Через три-четыре версты к северу от Сергиева открылась на земле легонькая пороша, и чем дальше мы шли, тем становилось прочнее. (Говорят, между Мытищами и Пушкиным наблюдается всегда резкая перемена климата, напр., севернее лежит снег, или весной южнее деревья распускаются, а севернее стоят, как зимой и т. д.) Собака по пороше причуяла лисицу, и мы ее взяли (старый кобель, убил Яловецкий). Вчерашние капли дождя на деревьях, замерзнув, так и остались прозрачными каплями и сверкали. Потом пороша растаяла, и с нею расплылись по траве все следы, сверху еще полило с деревьев и совершенно уничтожило возможность охоты. А после 12 дня начал моросить дождь, и так продолжалось до ночи. Последние дни этим и характерны, сменой морозного утра и кислого дождливого дня, все так и идет, дождь и мороз.

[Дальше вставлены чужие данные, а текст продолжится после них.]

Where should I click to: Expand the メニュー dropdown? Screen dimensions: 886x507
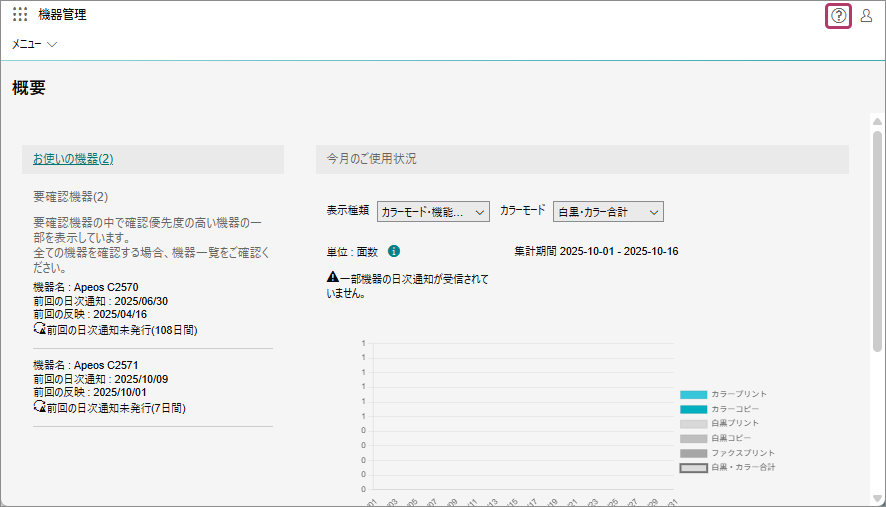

<Приписка на полях> Обратно мы шли верст 12 вдоль Переел. шоссе, по которому непрерывным обозом в течение нашего трехчасового пути ехали мужики с базара. Конечно, то были все разные люди, как и в городах, но со стороны это были все мужики, все пьяненькие. Все они одинаково, если бы мы шли пустые, кричали бы нам: «а где же заяц?» Теперь же, когда мы четверо шли с одной лисицей, все они в один голос в течение 3-х часов, оглядев лисицу, кричали:

— А где же другая?

Я сказал своему спутнику:

— Ну и много же у нас мужиков.

— Милли-оны! — ответил он.

Афоризм, парадокс и проч. жизненные домыслы имеют свойство бесконечной дробимости, и если ими злоупотреблять в диалогах, то роман становится как бы фаршированным. В повестях у Тургенева постоянно видишь, как эти философские диалоги, распределенные между людьми, висят в воздухе. У Достоевского они удаются потому, что, во-первых, все они имеют единство, во-вторых, очень искусно вплетаются в действие. Толстой относит их к особому лицу, за сценой вроде Рока («мне отомщенье» и проч.). Розановские афоризмы окружены иллюзией личных и ежедневных переживаний автора. Наконец, Андрей Белый параллельно с видимым действием жизни ведет особое оккультное ее толкование. Эти «выноски» наиболее искусно сделаны у Пушкина в «Онегине», и образцом для всех могут служить домыслы наивного свидетеля великих событий истории летописца Нестора.